- SUPPLIED ENTRIES
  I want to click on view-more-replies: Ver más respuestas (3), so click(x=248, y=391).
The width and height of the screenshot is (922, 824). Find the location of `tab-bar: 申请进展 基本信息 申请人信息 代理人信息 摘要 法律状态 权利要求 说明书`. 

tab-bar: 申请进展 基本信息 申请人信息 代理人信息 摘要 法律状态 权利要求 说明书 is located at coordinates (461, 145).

--

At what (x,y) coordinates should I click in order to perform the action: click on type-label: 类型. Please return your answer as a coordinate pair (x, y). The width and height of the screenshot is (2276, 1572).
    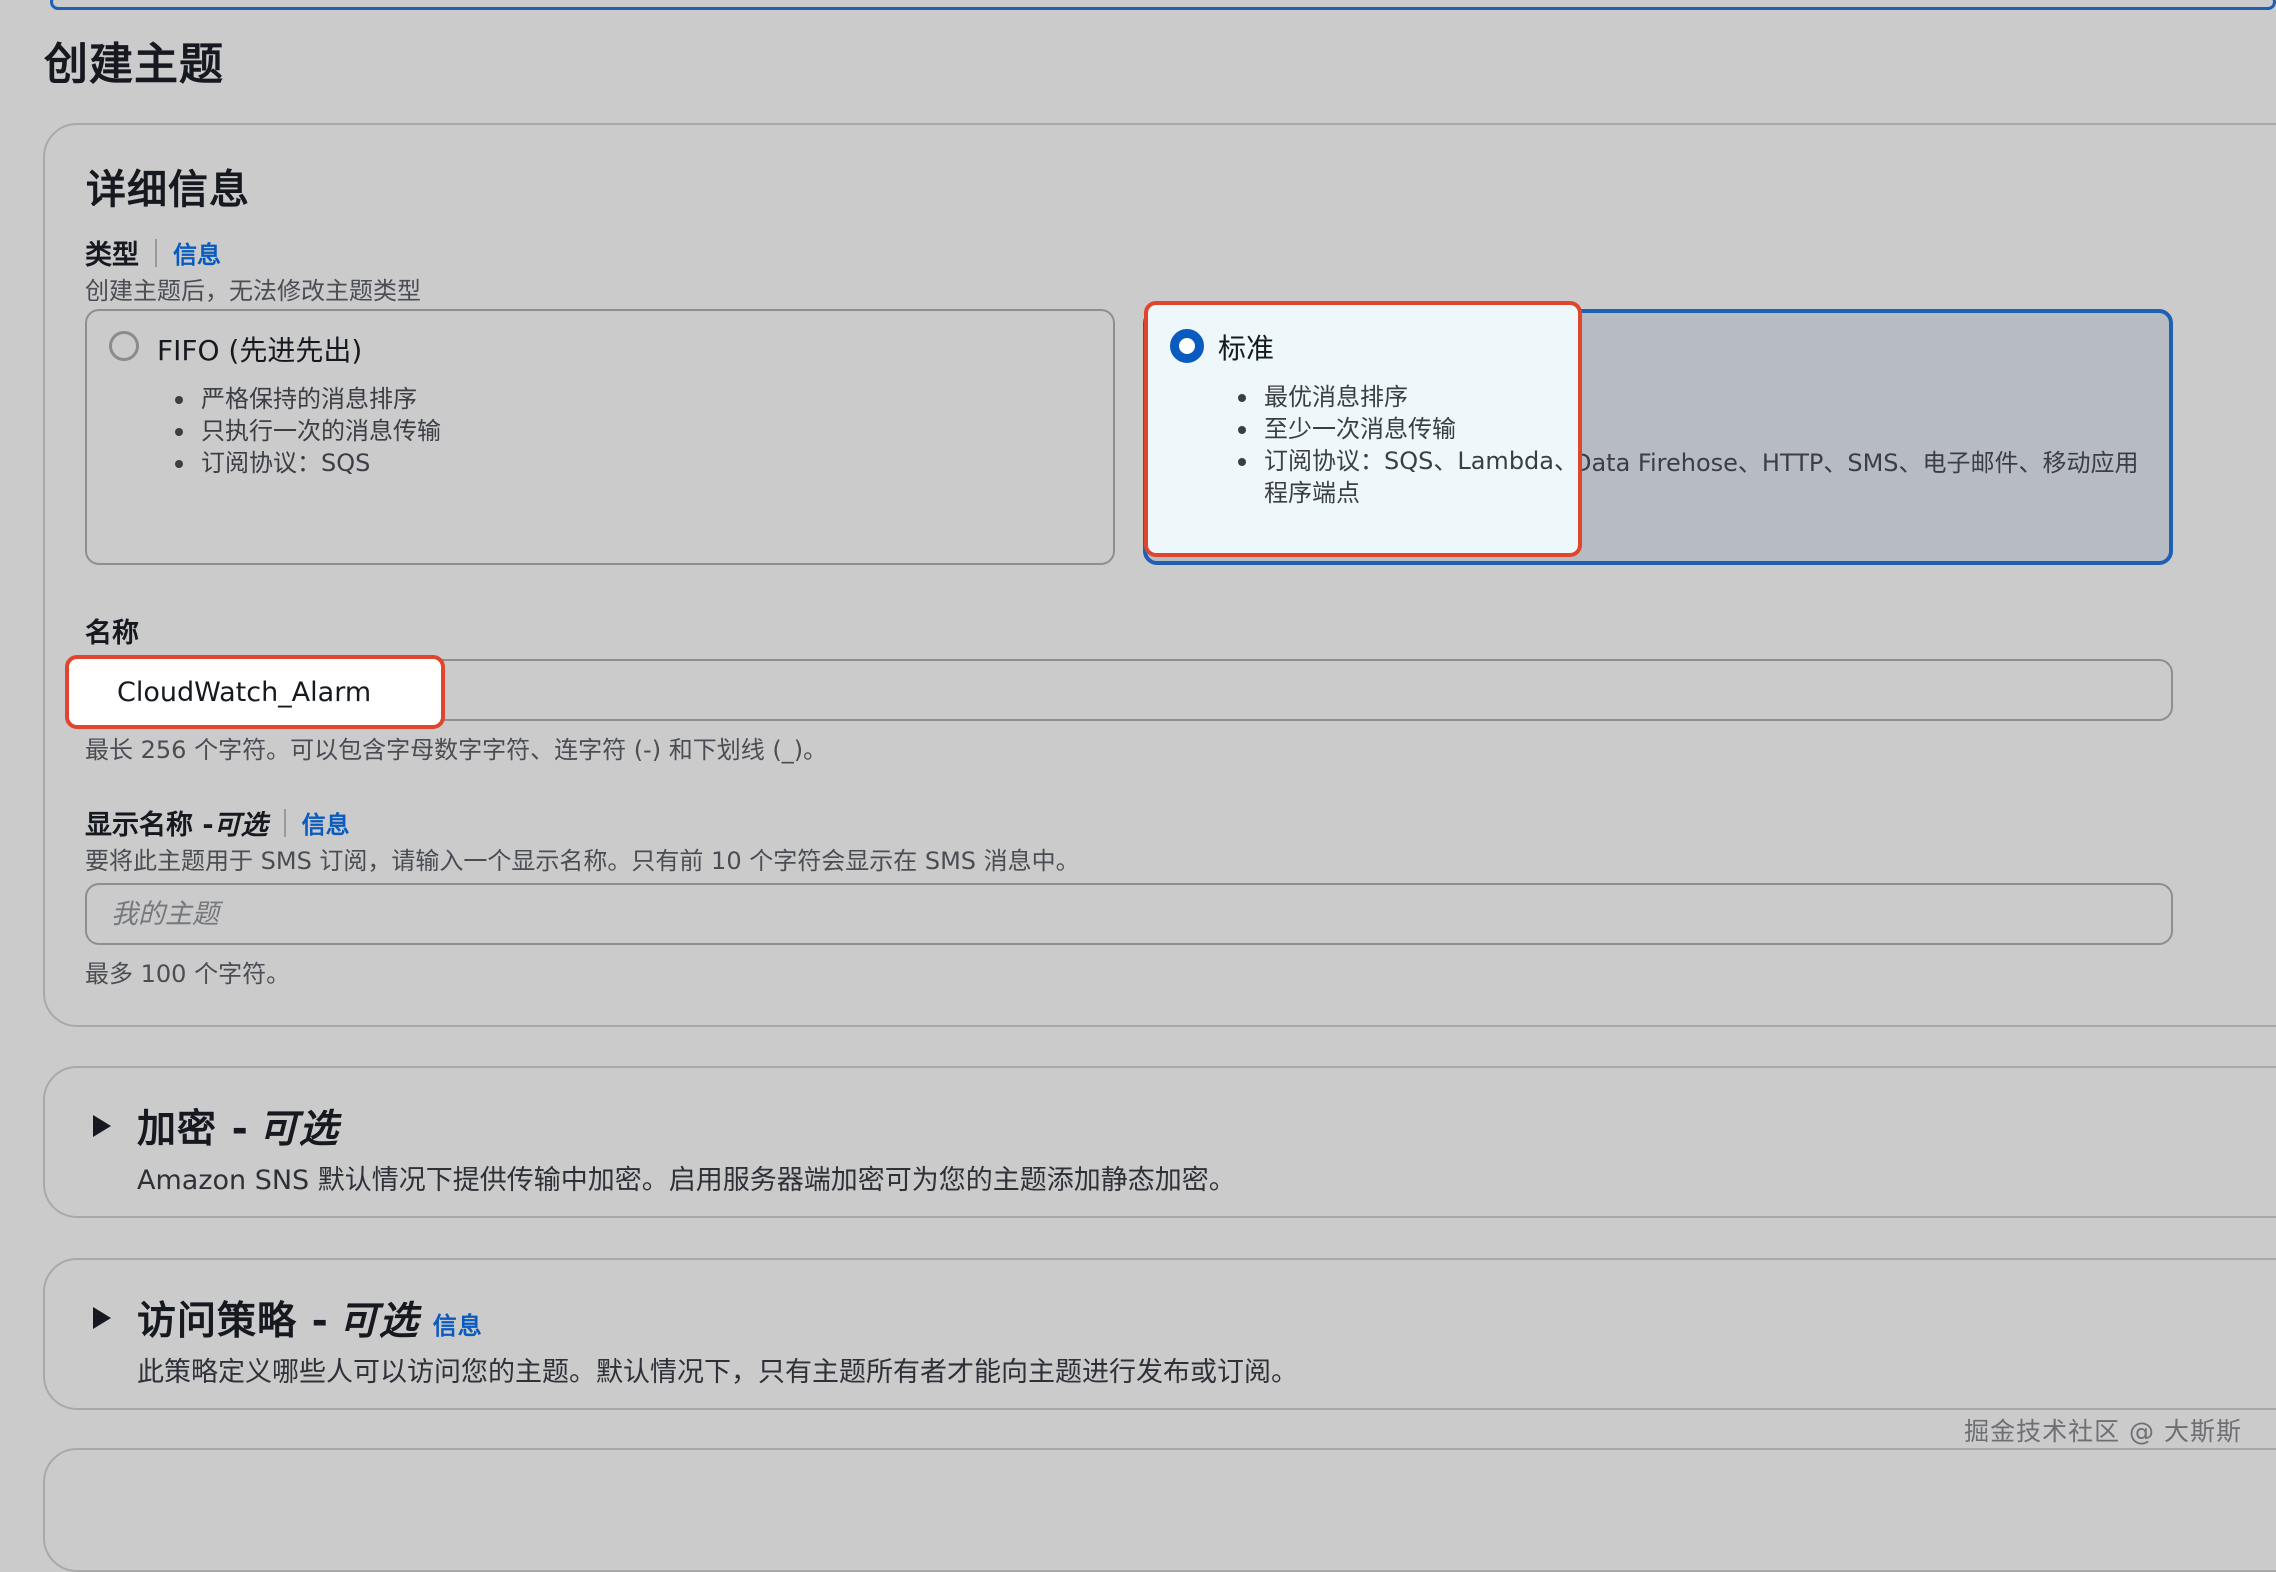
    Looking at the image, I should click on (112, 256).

- WHAT THE EXERCISE ASKS
Set out the part of the items that opens with the line containing "The width and height of the screenshot is (922, 824)." and closes with the line containing "tab-bar: 申请进展 基本信息 申请人信息 代理人信息 摘要 法律状态 权利要求 说明书 is", both ends included, as a JSON list of strings with one string per line. Leave out blank lines.

- OUTPUT
[
  "The width and height of the screenshot is (922, 824). Find the location of `tab-bar: 申请进展 基本信息 申请人信息 代理人信息 摘要 法律状态 权利要求 说明书`. ",
  "tab-bar: 申请进展 基本信息 申请人信息 代理人信息 摘要 法律状态 权利要求 说明书 is located at coordinates (461, 145)."
]